Adaptações após ataque
Após a morte de Munike, o Ministério Público Federal (MPF) abriu expediente para verificar quais medidas deveriam ser adotadas. Segundo o MPF, além de reuniões e recomendações sobre mudanças, foram feitas diligências no local do fato, enviados ofícios à prefeitura de Porto Alegre (para limpeza e recolhimento de objetos que pudessem ser usados em ataques), ao Comando da Polícia Militar e à Superintendência da PRF, para que fossem tomadas ações preventivas de segurança nos locais em que ocorrem casos de arremessos de pedras.

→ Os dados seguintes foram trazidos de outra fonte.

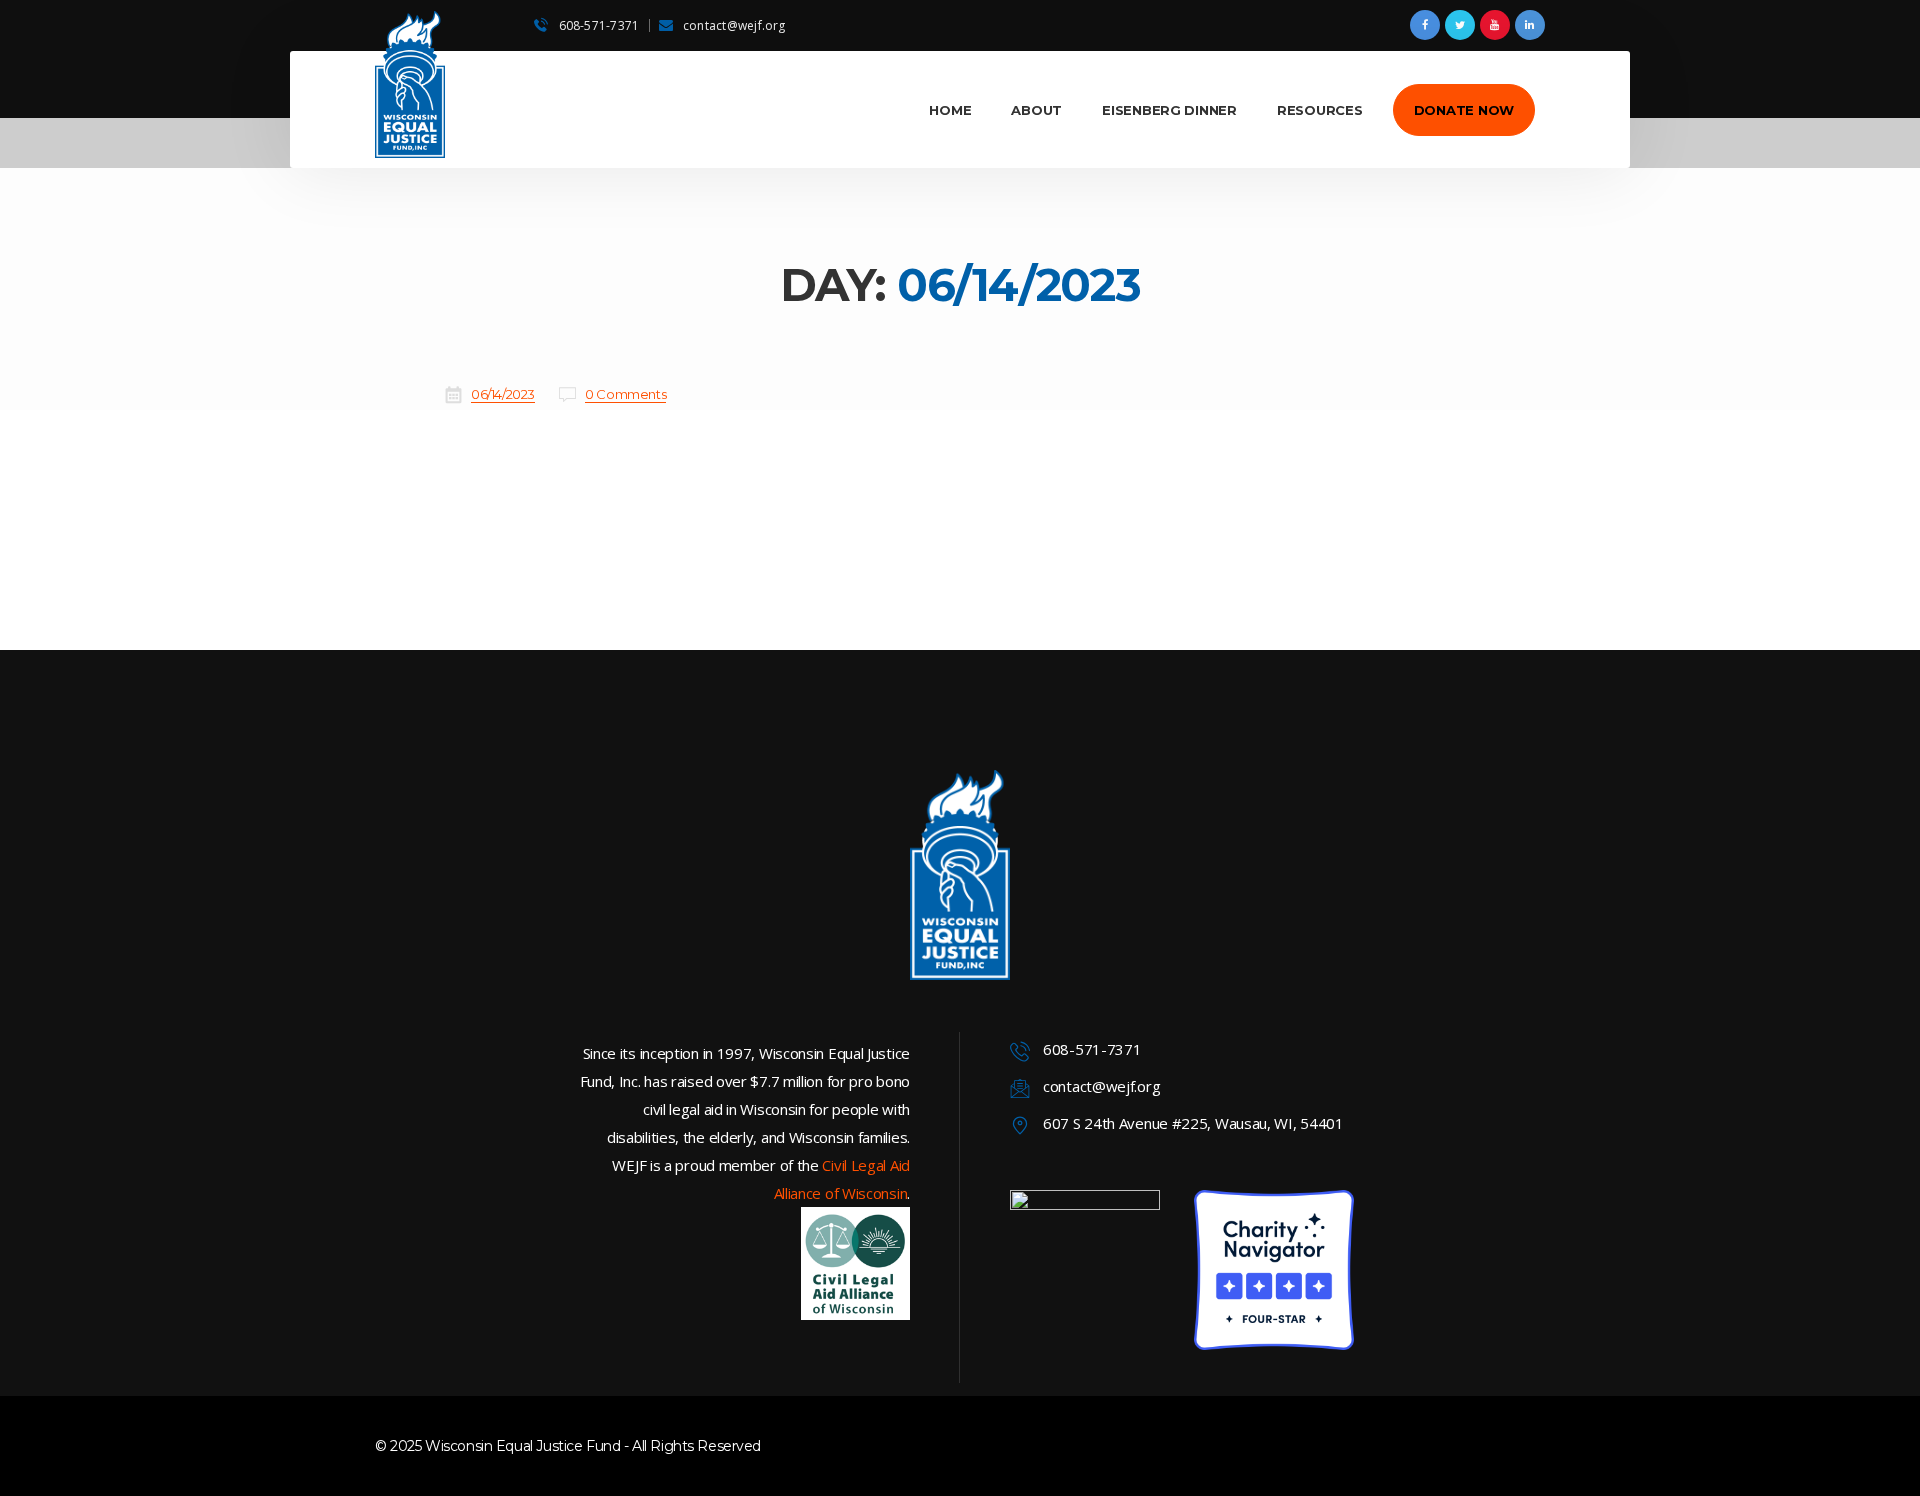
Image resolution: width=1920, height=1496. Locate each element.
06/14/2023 (503, 394)
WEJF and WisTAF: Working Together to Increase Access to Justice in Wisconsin (939, 429)
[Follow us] (1425, 25)
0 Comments (625, 394)
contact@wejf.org (734, 25)
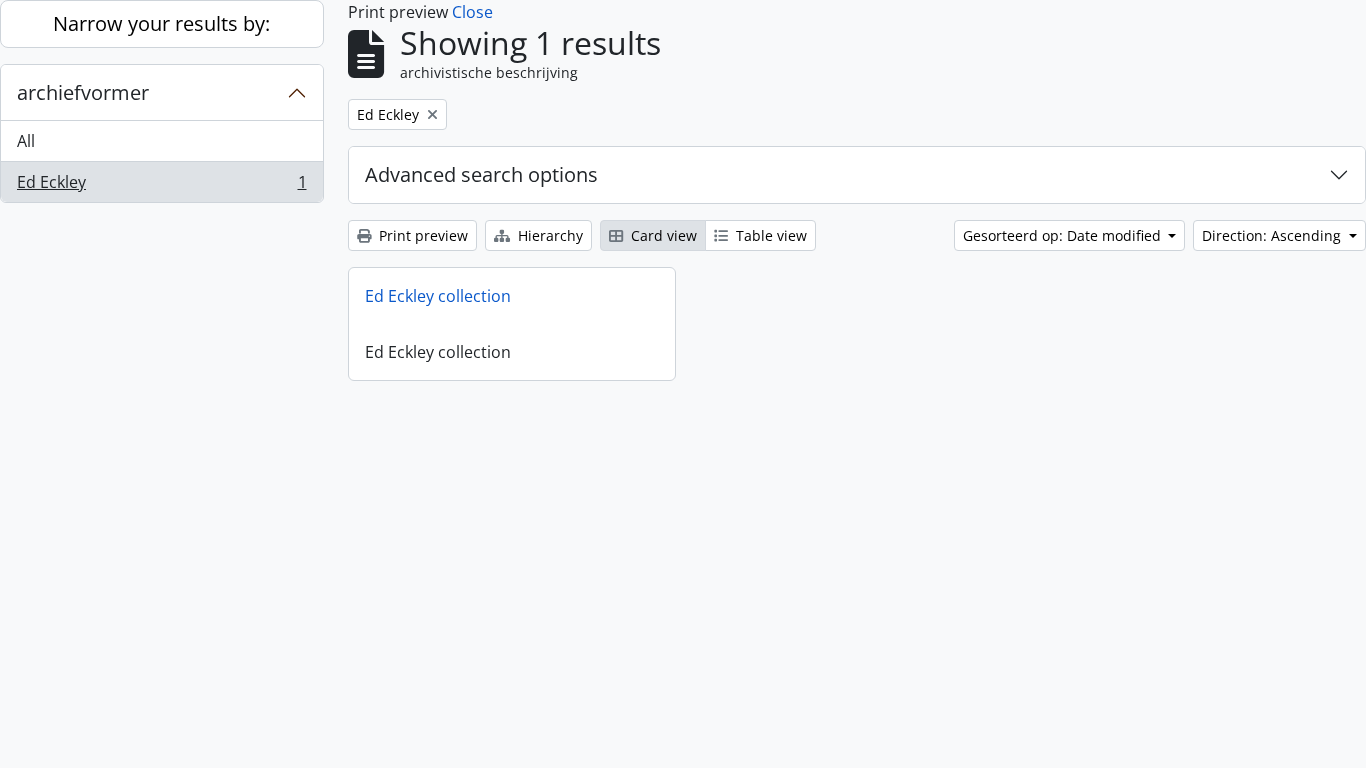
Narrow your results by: (161, 23)
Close (472, 12)
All (26, 141)
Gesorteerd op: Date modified (1064, 235)
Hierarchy (548, 235)
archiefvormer (83, 92)
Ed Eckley (161, 186)
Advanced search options (481, 174)
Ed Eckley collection (438, 296)
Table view (769, 235)
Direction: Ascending (1273, 235)
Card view (662, 235)
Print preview (421, 235)
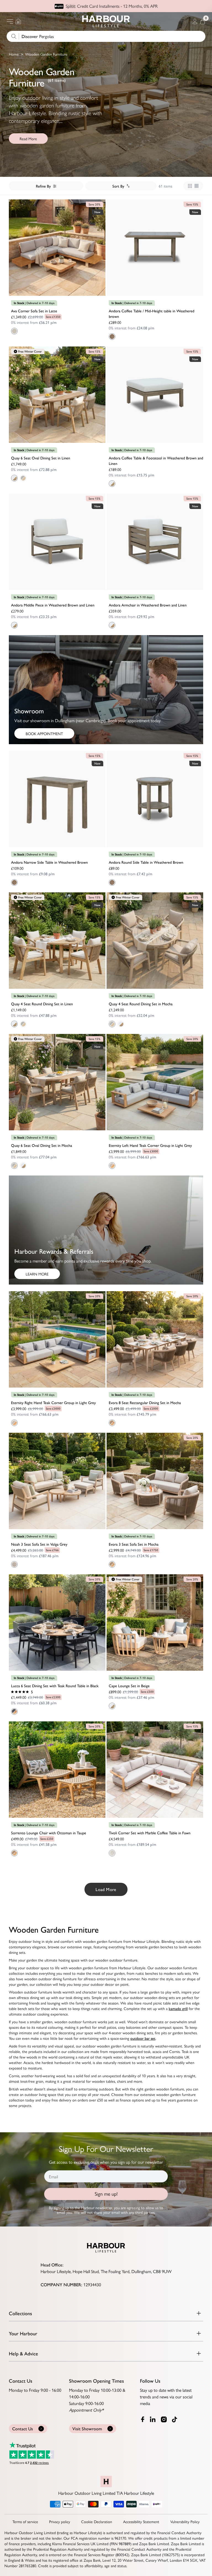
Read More (28, 138)
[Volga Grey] (14, 1564)
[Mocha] (112, 1423)
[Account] (195, 21)
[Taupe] (14, 1853)
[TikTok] (176, 2419)
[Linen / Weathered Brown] (112, 483)
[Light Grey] (112, 1165)
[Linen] (14, 478)
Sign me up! (106, 2194)
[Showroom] (18, 21)
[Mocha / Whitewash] (23, 478)
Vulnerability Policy (185, 2521)
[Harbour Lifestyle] (106, 21)
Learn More (37, 1274)
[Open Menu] (10, 21)
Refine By (43, 186)
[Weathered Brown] (112, 336)
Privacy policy (59, 2521)
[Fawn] (112, 1853)
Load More (106, 1889)
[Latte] (14, 331)
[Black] (14, 1711)
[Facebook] (142, 2419)
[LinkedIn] (153, 2419)
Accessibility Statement (141, 2521)
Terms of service (25, 2521)
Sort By (118, 186)
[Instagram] (164, 2419)
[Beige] (112, 1706)
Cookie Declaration (96, 2521)
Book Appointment (44, 733)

Uma das recomendações feitas pelo MPF à CCR é que fosse agilizada a ampliação da iluminação no local — o que já estava previsto em contrato. A CCR concluiu a instalação de câmeras, que era obrigação contratual e estava em execução na época. A concessionária instalou placas informando que a rodovia é monitorada por câmeras e faz ciclos de inspeção, com circulação de viaturas de tráfego a cada 90 minutos. O MPF havia recomendado que a CCR instalasse grades ou cercas que dificultem o arremesso de objetos em veículos.
— A questão é que, dentro da engenharia de trânsito, não há previsão para se colocar gradis ou outros equipamentos de contenção em trechos de rodovias como o em que ocorreu o acidente. Expedimos recomendação para que a ANTT (Agência Nacional de Transportes Terrestres) e o Dnit ( Departamento Nacional de Infraestrutura de Transportes) façam estudos técnicos necessários para a implementação desses equipamentos, então, precisaremos ainda estudar se isso será ou não exigido da concessionária — disse a procuradora Claudia Paim a GZH na semana passada.
A CCR argumenta que a colocação desses equipamentos não estava prevista em contrato. Se isso for mudado, os valores previstos devem ser reajustados. Já a PRF afirma que reforçou o policiamento no local, considerado mais seguro após as adaptações.
— Hoje, esse trecho é muito mais seguro do que era na época do fato. As câmeras estão em funcionamento, há iluminação em pontos estratégicos e também fazemos, em conjunto com a prefeitura, a limpeza no local — afirma o chefe da comunicação social da PRF no Estado, Douglas Paveck Bomfim.